OPTION 2. Add to Option 1 Optional Training. Offer training to foster parents about how to talk with youth about HIV/AIDS and its prevention. Training may be part of the agency's pre-service (training that occurs before a child/youth is placed in the foster family home) or the in-service training (training that occurs after the child/youth is placed).
Agencies that do not have established pre-service or in-service training for foster parents may choose to develop a training program for HIV/AIDS prevention.
OPTION 3. Add to Option 1 Mandatory Training. The agency can choose to mandate HIV/AIDS education training for all families providing foster care for youth in the custody of or placed by the agency or Family Assessment and Planning Teams (Comprehensive Services Act for At-Risk Youth and Families).
OPTION 4. Other. The local agency may determine another plan not described by the department.

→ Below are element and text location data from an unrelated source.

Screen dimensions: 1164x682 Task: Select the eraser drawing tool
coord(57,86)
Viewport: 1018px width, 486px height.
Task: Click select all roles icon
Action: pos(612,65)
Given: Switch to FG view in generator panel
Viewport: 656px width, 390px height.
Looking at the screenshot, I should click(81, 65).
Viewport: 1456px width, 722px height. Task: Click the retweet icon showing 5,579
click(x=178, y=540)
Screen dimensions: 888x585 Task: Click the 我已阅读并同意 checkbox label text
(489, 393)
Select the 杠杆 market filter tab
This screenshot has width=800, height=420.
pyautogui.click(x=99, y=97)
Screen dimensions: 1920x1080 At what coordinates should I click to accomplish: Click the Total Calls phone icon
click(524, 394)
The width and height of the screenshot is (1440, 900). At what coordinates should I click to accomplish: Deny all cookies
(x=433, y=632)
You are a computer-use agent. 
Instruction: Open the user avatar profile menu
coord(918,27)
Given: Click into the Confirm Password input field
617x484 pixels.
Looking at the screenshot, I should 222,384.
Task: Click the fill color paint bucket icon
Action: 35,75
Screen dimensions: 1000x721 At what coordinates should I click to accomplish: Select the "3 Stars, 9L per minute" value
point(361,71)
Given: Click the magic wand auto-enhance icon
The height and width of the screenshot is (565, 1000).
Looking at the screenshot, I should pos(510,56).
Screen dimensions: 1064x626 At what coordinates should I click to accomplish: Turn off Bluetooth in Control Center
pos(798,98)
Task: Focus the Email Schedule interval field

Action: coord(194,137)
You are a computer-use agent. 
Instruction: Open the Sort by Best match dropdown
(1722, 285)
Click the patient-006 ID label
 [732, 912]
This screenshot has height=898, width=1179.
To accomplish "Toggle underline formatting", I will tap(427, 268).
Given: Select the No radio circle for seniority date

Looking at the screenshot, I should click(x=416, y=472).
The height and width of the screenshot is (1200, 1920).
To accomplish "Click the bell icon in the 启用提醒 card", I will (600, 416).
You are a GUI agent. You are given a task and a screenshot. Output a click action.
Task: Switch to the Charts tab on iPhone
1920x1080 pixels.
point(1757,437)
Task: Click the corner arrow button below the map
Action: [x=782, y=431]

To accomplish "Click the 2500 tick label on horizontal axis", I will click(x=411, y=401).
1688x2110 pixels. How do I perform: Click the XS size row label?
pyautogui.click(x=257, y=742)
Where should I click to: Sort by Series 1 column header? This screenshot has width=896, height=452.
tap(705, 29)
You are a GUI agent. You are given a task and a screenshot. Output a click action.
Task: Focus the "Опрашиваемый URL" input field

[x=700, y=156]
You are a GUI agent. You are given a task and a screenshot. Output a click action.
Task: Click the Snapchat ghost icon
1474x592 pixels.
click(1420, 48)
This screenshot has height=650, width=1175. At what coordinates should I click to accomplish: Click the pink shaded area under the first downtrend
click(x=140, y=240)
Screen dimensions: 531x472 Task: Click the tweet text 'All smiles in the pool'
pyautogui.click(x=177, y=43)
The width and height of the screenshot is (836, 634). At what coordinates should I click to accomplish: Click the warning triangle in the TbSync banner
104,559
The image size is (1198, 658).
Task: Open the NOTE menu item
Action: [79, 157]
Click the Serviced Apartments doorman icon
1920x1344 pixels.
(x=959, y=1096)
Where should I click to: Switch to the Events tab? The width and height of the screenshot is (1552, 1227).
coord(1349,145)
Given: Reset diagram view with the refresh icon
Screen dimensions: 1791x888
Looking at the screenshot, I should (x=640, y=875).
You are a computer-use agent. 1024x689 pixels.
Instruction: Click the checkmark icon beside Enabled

Since other education issues and prevention information for foster parents are not mandated, it would appear that mandating this one issue, HIV/AIDS education, would be an unnecessary regulation.
Developing guidelines for local agencies to use and then encouraging local agencies to develop a voluntary plan for implementation of the HIV/AIDS education information keeps with the focus of the Comprehensive Services Act for At-Risk Youth and Families (CSA). Under the Comprehensive Services Act localities are allowed choice in implementation of services to youth and families within a broad framework for the provision of services. Since the HIV/AIDS education information is packaged and ready for distribution minimum preparation and planning is demanded of the local agency. In addition, a voluntary plan would lessen the concern of local agencies of additional work without additional funds.
RECOMMENDATION 1. The department should print copies of the HIV/AIDS Education Information packet and make them available for local agencies to distribute to foster parents.
RECOMMENDATION 2. Local agencies should be strongly encouraged to develop a plan to disseminate the HIVIAIDS Education Information packet to foster families with children and youth in their care and to offer training for foster parents about HIV/AIDS through local agency pre-service and in-service training programs or other training set-up by the agency to meet this need.
RECOMMENDATION 3. The department should provide HIV/AIDS education training for foster parents and agency workers in the five department regions to support local training programs expanded or set-up to meet this need.
RECOMMENDATION 4. To fund recommendation #3, the department should allocate $30,000 using Title IV-E funds ($22,500 federal dollars and request $7,500 for the state match).